The deal between the ruling Shi'ite alliance and Sadr's opposition movement in parliament to end fighting in the Sadr City slum district was formally signed on Monday.

But with the ink barely dry on the 16-point pact, clashes flared overnight and through Tuesday, raising questions over how much control the anti-American cleric has over some of the Mehdi Army militiamen who profess allegiance to him.

"It is clear that Sadr does not control all of the armed groups that make up the Mehdi Army," Kadhum al-Muqdadi, a professor at Baghdad University, told Reuters. "This fighting could last a long time."

A Mehdi Army statement read out in mosques in Sadr City late on Monday said the deal must be respected.

Nevertheless, the U.S. military said violence broke out between its troops and militants in Sadr City overnight, where seven weeks of clashes have already killed hundreds of people.

A Reuters witness said there had also been intense gun battles between Iraqi security forces and militiamen on Tuesday in Shula, a Sadr stronghold in northwestern Baghdad. Reuters TV footage showed five children running for cover as automatic gun fire echoed from between Sadr City's huddled brick houses.

Iraqi police said at least 11 people had been killed and 20 wounded in clashes in Sadr City since Monday night.

They did not give precise details but the U.S. military said it had killed at least three militiamen planting roadside bombs. U.S. troops were attacked numerous times with small arms fire.

The deal to end the fighting was announced on Saturday and welcomed by Shi'ite Prime Minister Nuri al-Maliki. His crackdown in late March on militias sparked fierce resistance from Shi'ite gunmen, especially the Mehdi Army.

One Mehdi Army commander called Abu Ammar said his men would not recognise the truce unless U.S. and Iraqi forces ended what he called attacks on militiamen.

"If this truce is just a game, our guns are ready," he said.

Lieutenant-Colonel Steven Stover, a spokesman for the U.S. military in Baghdad, said troops were only targeting militants launching attacks or planting bombs.

"We're not looking for a fight," Stover said. "They (the militants) are obviously not listening to any agreement."

SADR AIDE URGES PATIENCE

A senior political aide to Sadr urged patience with the truce, saying it might take time to filter down.

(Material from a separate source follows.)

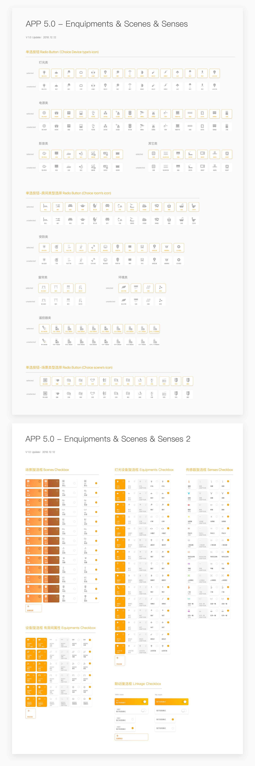
Task: Select the highlighted 百叶帘 blinds icon
Action: click(x=80, y=288)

"Ceasefires cannot always be implemented immediately. Violations will happen in the first few days. Some armed groups may not be aware of it," Luwaa Sumaisem told reporters in the holy Shi'ite city of Najaf, where Sadr has a major office.

The U.S. military blames much of the violence on rogue elements of Sadr's militia it says get weapons, money and training from Shi'ite neighbour Iran, especially modern rockets that have been fired at the Green Zone government compound in Baghdad.

Tehran denies the accusations.

A U.S. military official said a surface-to-air missile was fired from eastern Baghdad at a U.S. aircraft on Saturday evening. The missile exploded harmlessly, the official said.

He did not say what type of aircraft was attacked, but the New York Times said it was a U.S. Apache attack helicopter.

Maliki says operations against militias are intended to impose law and order. Sadrist officials have accused him of trying to sideline the cleric's popular mass movement before provincial elections in October.

The movement, which boycotted the last local elections in 2005, is expected to do well at the expense of other Shi'ite parties supporting Maliki, especially in the Shi'ite south.